Fundo de Venture Debt é lançado com capital de R$ 140 milhões para startups

O mercado financeiro brasileiro acaba de ganhar seu primeiro fundo na modalidade Venture Debt: o Brasil Venture Debt I. Com valor inicial de R$ 140 milhões, a novidade tem foco em startups inovadoras de qualquer segmento e que estejam em crescimento acelerado, com faturamento mínimo de R$ 4 milhões e máximo de até R$ 90 milhões anuais (fechados no ano anterior).

O objetivo é fornecer recursos para o crescimento sustentável desses negócios através de um produto de dívida personalizado, com prazos de pagamento, taxas e carência customizados e adequados à realidade financeira e operacional das empresas.

Estão aptas ao fundo startups que já possuam escala mínima, que estejam tracionando e que já tenham recebido investimentos de Venture Capital ou de outros investidores institucionais. Outra característica da modalidade é que a dívida possui prazos definidos, que não vencem caso ocorra uma próxima rodada ou captação de recursos, permitindo um planejamento de longo prazo.

“Nosso objetivo é a geração de valor. Somos a opção ideal para empresas que possuem um produto já aprovado no mercado, mas que ainda investem pesado no seu desenvolvimento e melhorias.
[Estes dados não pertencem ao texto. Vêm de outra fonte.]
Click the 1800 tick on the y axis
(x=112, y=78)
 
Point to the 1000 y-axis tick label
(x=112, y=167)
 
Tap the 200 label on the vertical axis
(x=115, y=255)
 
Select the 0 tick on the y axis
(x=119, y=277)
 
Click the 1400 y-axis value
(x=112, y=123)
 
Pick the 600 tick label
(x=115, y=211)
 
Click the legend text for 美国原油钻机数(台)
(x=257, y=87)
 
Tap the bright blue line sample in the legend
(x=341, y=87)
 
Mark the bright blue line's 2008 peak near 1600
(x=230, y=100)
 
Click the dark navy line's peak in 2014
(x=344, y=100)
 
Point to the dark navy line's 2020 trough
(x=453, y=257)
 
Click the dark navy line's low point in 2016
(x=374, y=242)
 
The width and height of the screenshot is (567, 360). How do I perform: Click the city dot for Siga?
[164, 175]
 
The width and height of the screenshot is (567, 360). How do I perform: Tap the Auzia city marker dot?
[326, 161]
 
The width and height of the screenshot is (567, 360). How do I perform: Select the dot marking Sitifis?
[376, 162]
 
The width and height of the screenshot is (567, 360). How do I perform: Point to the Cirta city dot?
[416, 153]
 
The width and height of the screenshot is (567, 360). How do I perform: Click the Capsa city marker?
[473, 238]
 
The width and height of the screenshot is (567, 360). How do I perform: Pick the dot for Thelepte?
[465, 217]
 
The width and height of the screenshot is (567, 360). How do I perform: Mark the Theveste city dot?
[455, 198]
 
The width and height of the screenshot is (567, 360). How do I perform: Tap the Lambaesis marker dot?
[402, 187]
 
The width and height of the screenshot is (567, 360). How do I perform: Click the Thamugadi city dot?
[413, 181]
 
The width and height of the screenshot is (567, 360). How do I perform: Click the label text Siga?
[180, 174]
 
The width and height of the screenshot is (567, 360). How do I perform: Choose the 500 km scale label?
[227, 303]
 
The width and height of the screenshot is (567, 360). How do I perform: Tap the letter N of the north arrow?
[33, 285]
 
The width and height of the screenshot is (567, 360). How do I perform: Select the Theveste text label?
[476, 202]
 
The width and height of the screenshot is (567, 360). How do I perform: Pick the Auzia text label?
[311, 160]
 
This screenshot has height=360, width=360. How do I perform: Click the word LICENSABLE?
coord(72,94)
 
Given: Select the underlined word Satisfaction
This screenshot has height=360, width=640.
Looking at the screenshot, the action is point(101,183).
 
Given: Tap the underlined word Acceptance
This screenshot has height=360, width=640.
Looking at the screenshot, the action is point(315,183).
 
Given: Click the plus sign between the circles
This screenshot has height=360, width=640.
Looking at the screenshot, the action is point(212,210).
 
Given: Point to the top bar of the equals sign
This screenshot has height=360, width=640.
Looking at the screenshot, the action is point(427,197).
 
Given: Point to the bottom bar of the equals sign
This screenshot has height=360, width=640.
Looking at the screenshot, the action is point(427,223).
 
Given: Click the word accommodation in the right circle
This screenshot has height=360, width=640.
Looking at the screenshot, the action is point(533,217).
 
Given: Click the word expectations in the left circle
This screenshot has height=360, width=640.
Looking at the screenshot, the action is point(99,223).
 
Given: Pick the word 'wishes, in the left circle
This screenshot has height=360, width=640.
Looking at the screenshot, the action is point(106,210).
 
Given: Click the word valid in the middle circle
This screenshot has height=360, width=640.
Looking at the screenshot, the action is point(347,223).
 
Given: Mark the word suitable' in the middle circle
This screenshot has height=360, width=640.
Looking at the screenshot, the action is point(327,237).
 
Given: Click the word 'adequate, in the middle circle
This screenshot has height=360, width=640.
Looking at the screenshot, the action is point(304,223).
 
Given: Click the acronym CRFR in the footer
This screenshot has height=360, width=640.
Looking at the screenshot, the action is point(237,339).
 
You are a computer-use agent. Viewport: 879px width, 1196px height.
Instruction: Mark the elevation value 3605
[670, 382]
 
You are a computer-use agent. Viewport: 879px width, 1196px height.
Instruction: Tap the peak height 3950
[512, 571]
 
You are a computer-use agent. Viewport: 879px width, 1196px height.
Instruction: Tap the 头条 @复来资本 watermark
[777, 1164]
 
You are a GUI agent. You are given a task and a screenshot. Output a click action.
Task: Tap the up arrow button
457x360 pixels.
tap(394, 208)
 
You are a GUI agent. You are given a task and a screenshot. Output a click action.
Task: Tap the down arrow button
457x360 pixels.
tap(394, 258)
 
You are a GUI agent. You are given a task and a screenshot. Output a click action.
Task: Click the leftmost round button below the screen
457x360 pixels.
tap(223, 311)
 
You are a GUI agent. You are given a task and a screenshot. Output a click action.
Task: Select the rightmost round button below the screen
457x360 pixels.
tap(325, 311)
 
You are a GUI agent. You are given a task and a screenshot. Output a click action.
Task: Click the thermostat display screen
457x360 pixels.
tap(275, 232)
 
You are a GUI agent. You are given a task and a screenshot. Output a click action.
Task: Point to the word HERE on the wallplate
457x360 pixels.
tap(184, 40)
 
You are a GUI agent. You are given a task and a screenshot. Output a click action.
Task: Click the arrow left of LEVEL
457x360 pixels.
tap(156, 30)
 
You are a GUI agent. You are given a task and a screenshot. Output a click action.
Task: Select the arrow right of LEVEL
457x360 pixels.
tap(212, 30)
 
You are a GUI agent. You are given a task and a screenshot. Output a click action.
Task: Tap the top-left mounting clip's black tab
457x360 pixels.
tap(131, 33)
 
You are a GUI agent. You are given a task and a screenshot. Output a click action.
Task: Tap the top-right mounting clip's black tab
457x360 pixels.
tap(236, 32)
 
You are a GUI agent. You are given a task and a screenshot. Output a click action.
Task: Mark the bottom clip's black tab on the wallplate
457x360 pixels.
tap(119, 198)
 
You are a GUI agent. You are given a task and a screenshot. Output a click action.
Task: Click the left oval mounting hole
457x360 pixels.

Startups que possuem crescimento muito acelerado se beneficiam imensamente do prazo de carência oferecido, já que acabam pagando o empréstimo com a própria geração de valor”, comenta Gabriela Gonçalves, CEO do Brasil Venture Debt.

O fundo conta com investidores como BNDES, BDMG, XP Investimentos, fundos focados em investimento de capital de risco e diferentes Family Offices. “Hoje, as opções de empréstimo disponíveis de dívida para empresas sem histórico de lucratividade são praticamente inexistentes. O empreendedor fica com a venda de equity como sua única opção de financiamento. O Venture Debt vem agregar valor para que esses empresários possam manter uma participação mais relevante do seu negócio no longo prazo”, explica Gabriela.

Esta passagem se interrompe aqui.